--- Material ---

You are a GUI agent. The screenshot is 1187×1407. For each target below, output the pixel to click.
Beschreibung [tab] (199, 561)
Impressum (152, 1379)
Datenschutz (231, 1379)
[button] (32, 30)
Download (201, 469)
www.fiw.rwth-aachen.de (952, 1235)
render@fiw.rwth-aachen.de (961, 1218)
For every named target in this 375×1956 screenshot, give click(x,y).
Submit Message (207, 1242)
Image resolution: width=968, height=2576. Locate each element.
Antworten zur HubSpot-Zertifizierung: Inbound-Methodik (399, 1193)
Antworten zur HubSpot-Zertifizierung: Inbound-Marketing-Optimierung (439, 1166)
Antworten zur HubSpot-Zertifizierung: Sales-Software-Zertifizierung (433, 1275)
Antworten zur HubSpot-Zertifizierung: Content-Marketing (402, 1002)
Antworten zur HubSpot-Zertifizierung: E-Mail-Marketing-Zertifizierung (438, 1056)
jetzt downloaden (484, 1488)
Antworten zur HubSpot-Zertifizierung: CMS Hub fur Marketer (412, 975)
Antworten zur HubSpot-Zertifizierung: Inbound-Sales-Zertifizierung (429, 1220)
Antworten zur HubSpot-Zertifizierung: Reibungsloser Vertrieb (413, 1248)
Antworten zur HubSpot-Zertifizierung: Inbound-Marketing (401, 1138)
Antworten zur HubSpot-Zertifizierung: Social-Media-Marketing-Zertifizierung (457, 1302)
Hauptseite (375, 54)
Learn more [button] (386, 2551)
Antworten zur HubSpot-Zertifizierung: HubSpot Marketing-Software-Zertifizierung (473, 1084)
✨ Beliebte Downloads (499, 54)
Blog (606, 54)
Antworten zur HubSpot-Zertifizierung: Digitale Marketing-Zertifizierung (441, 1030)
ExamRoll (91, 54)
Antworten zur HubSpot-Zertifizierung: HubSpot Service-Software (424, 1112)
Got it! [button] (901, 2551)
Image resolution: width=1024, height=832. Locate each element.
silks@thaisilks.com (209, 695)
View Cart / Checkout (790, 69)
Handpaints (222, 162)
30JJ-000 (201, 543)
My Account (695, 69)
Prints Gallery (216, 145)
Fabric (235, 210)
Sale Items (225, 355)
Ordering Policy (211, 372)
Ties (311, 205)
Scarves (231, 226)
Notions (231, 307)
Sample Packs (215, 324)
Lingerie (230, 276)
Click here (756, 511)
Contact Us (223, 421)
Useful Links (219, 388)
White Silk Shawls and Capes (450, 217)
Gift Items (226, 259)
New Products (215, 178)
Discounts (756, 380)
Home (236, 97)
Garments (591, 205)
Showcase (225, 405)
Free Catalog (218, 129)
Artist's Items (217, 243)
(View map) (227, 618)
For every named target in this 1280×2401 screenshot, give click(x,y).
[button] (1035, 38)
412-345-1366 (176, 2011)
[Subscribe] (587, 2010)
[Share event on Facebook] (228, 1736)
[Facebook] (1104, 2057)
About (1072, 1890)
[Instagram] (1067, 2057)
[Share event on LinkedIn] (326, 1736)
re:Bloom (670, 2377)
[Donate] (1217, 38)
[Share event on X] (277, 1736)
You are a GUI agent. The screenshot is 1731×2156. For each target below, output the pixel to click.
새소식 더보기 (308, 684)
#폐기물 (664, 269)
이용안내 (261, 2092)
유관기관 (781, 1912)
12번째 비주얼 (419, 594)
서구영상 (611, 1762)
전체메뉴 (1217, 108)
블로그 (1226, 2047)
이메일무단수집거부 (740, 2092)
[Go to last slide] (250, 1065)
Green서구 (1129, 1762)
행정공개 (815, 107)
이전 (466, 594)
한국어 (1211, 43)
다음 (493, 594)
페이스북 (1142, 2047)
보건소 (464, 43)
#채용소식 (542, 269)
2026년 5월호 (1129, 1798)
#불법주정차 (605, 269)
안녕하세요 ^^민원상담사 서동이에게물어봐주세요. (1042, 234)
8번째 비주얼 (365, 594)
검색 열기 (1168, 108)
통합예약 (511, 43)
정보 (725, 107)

---

▶ To do
List every line in the listing above that contains the word "named".

▶ Complete output
For every named target in this 375×1956 screenshot, give click(x,y).
For every named target in this 1280×2401 screenshot, give click(x,y).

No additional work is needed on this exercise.